Apple TV isn't perfect, nothing ever is, you can always add/tweak features, but some of Macworlds just don't make any sense.

Showing the download rate in iTunes

When you download files in iTunes (bought or podcast), by default you only see the estimated time remaining, like this:

What if you want to see how fast the bits are moving? There appears to be no way, but there is! If you click on the download your are interested in to select it and then click again, you see this:

Another nice little hidden feature for us techies that regular people don't care about ;-)

Sunday, April 01, 2007

Visual Studio Annoyance #002: Can you tell me why publish failed?


One of the features I always liked about Visual Studio .NET was the Publish to Web feature.
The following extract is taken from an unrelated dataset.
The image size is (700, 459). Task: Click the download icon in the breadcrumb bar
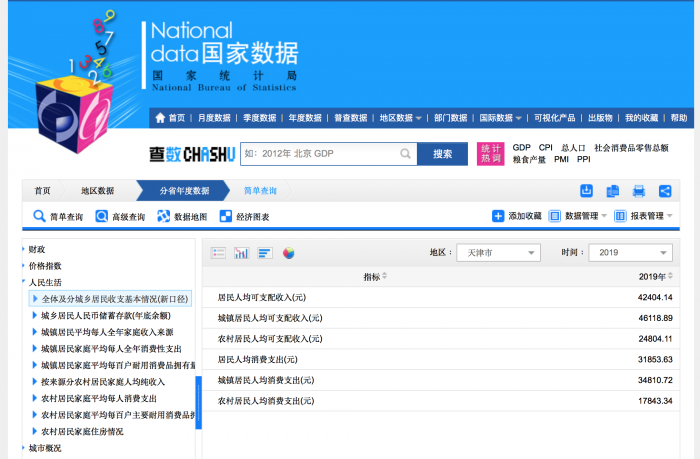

For those unfamiliar, you tell VS where to send your ASP.NET web site files and it strips out all the stuff unneeded to run the site, leaving just the minimum necessary files. This is a great feature, except when it doesn't work. In Visual Studio 2005, when I started publishing the site I am working on, the first server I published too it worked fine. That's where the fun ended. You see when Publish to the Web fails this is all you see: Sadly, this is the only information you receive. Double-clicking on the status bar yields no additional clues as to why the publish "failed". So I resorted to using the Publish by Hand non-feature.

And this is no April Fools joke, except perhaps I am the fool for hoping this feature would just work.
Update
Scott Gu posted about a Public Hotfix Patch for VS "Index was outside the bounds of the array" Publish Website Issue a few weeks ago. I am not seeing the compilation issues, but the article caught my attention not just because I thought it might solve me issue, but the screenshot. It shows that the Build Output window shows you exactly what is going on with Publish! Why didn't I notice this? Because I have the Output window Auto Hide, and when I publish, it does not automatically make itself visible, succeed or fail, so I never realized anything was going on there.